Once you find the line below that has "You are a GUI", output it and every line after it exactly, stopping after the line that has "Given: Expand the 一日 period dropdown", with no pictures.

Material for the task >>
_ _ _
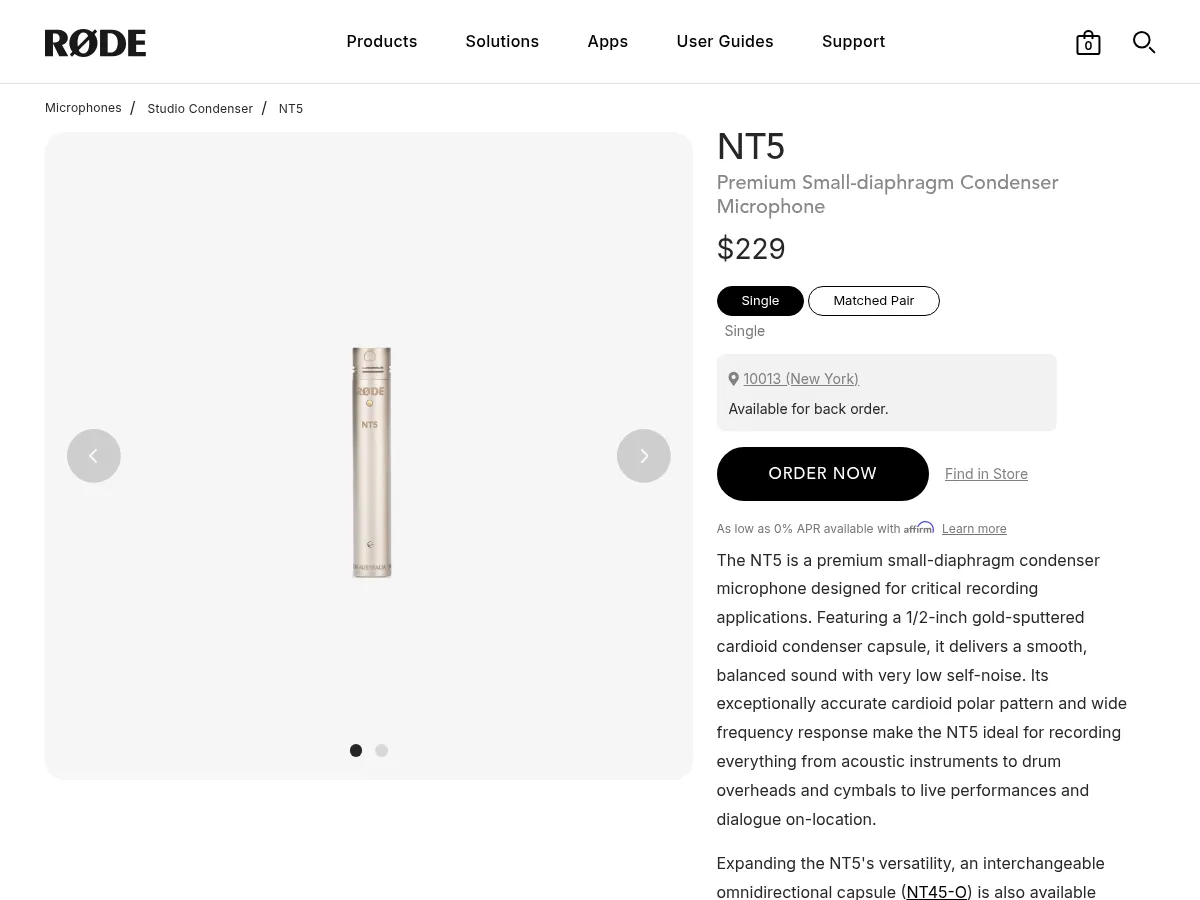Expand the Solutions menu
Image resolution: width=1200 pixels, height=900 pixels.
tap(502, 41)
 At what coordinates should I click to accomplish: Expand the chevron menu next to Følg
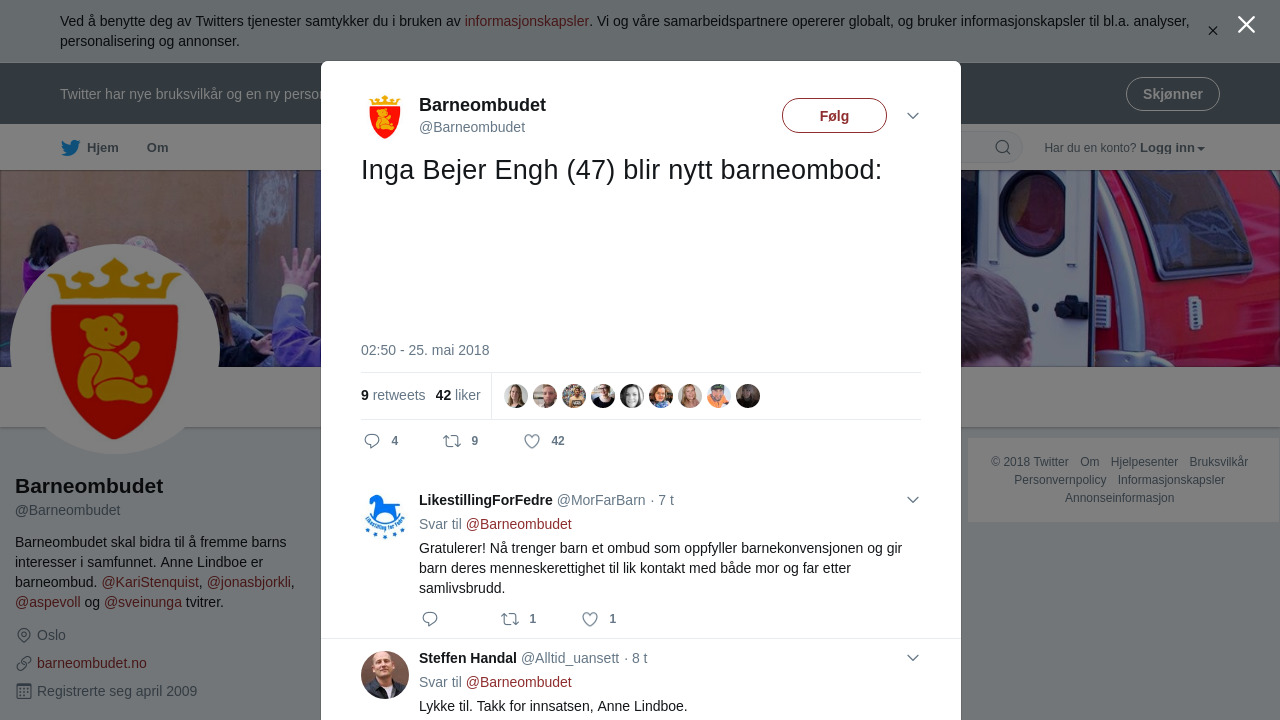click(x=913, y=116)
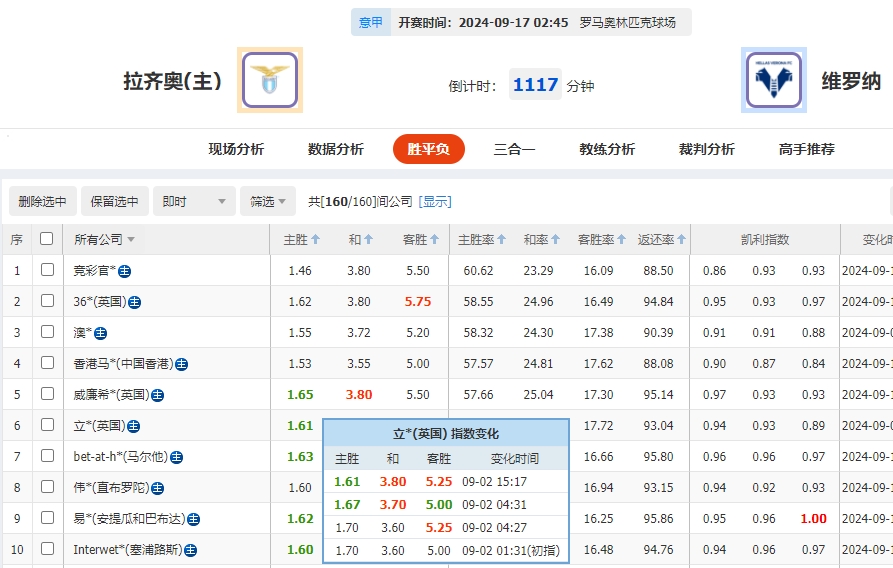Image resolution: width=893 pixels, height=568 pixels.
Task: Click the Lazio team logo
Action: 269,80
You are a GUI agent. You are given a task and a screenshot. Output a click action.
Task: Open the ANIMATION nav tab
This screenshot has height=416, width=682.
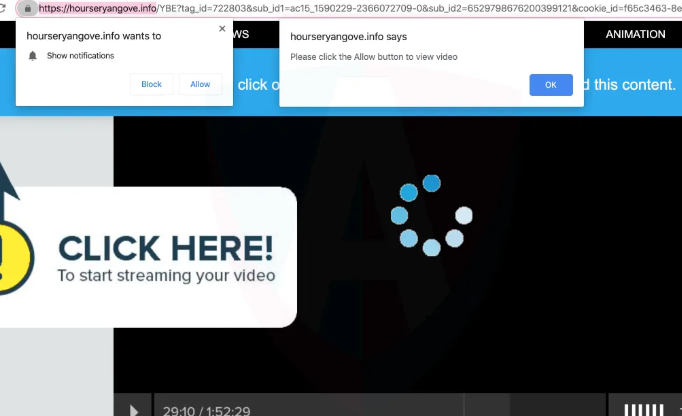coord(635,34)
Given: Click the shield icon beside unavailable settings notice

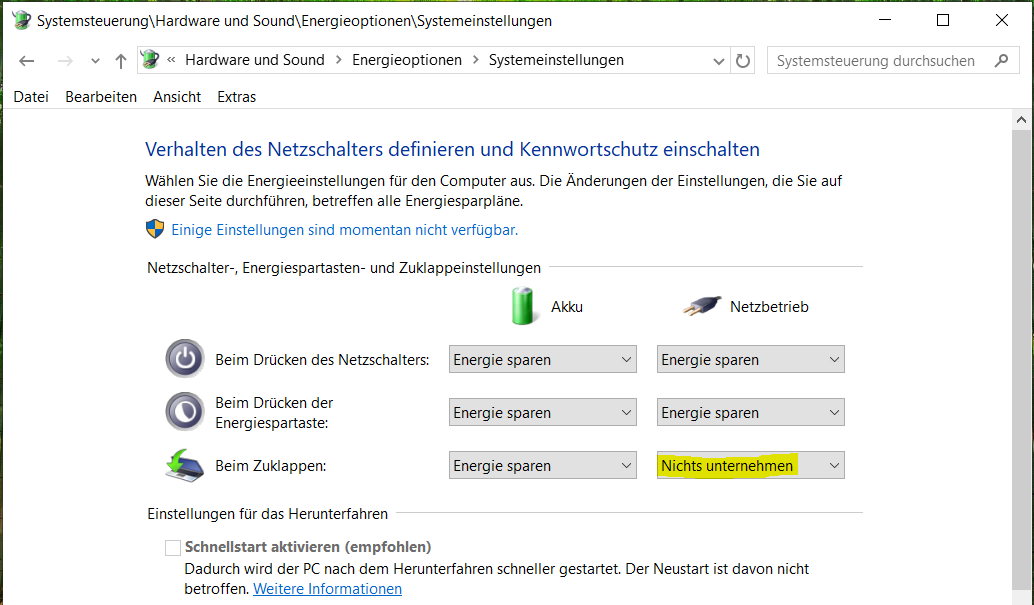Looking at the screenshot, I should tap(153, 229).
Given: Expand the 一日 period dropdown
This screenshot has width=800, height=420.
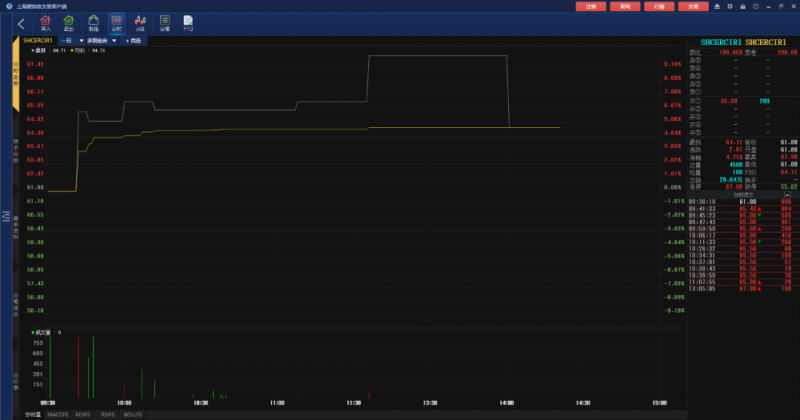Looking at the screenshot, I should (x=69, y=40).
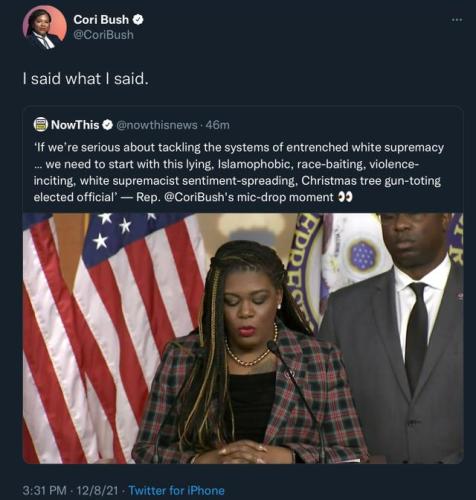Select the eyes emoji in quoted tweet

[345, 197]
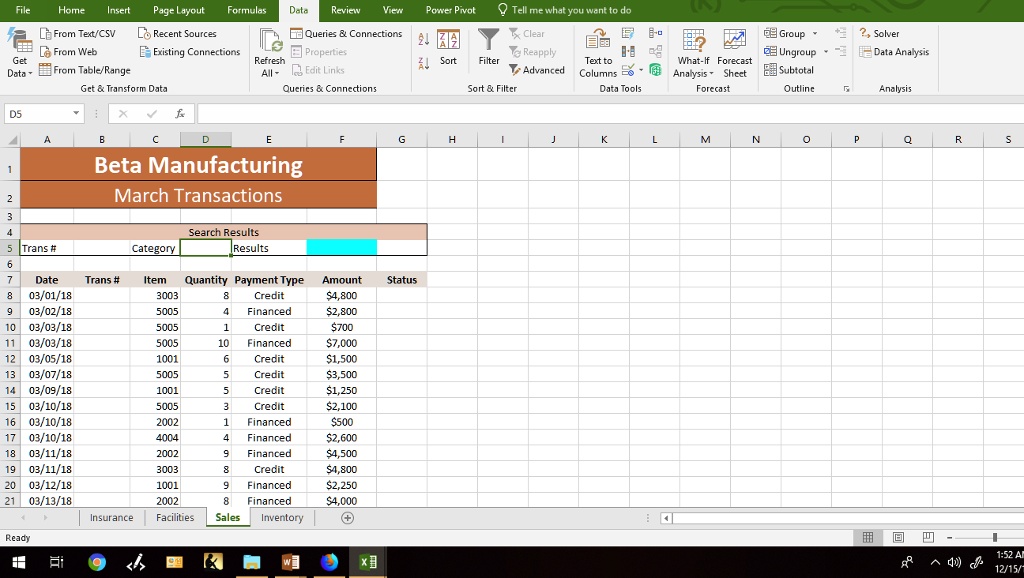Expand the What-If Analysis dropdown
Image resolution: width=1024 pixels, height=578 pixels.
point(693,55)
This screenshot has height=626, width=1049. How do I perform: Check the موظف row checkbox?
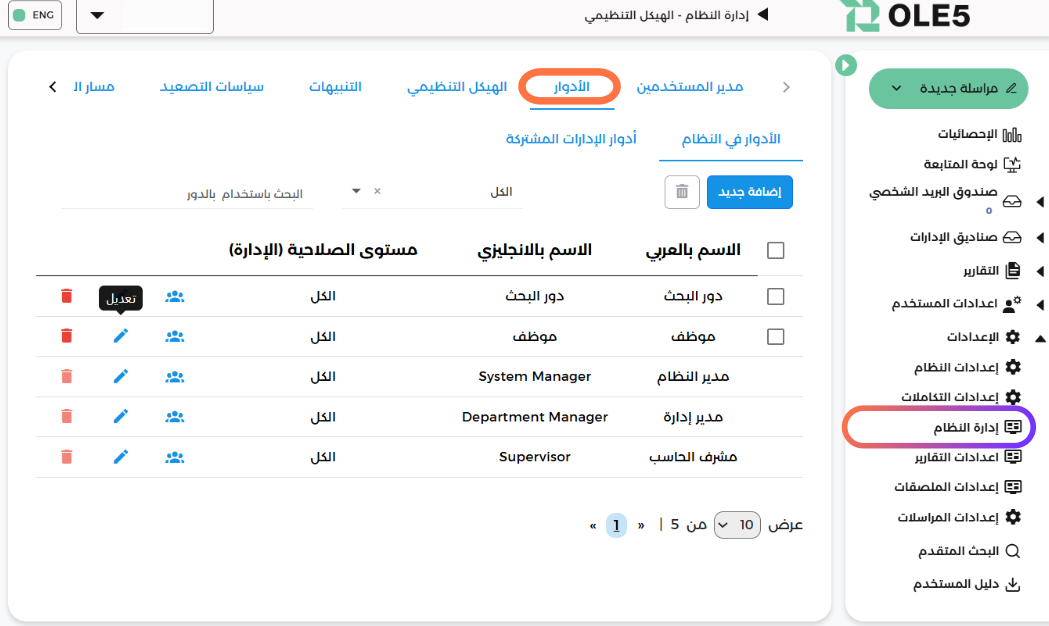click(775, 336)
_ _ _
Response to the exercise >>
You are a GUI agent. You are given a task and a screenshot. Output a click action.
Task: Open the ANIMATION nav tab
This screenshot has height=416, width=682.
coord(635,34)
Given: Click the shield icon beside unavailable settings notice

Looking at the screenshot, I should tap(153, 229).
Given: Expand the 一日 period dropdown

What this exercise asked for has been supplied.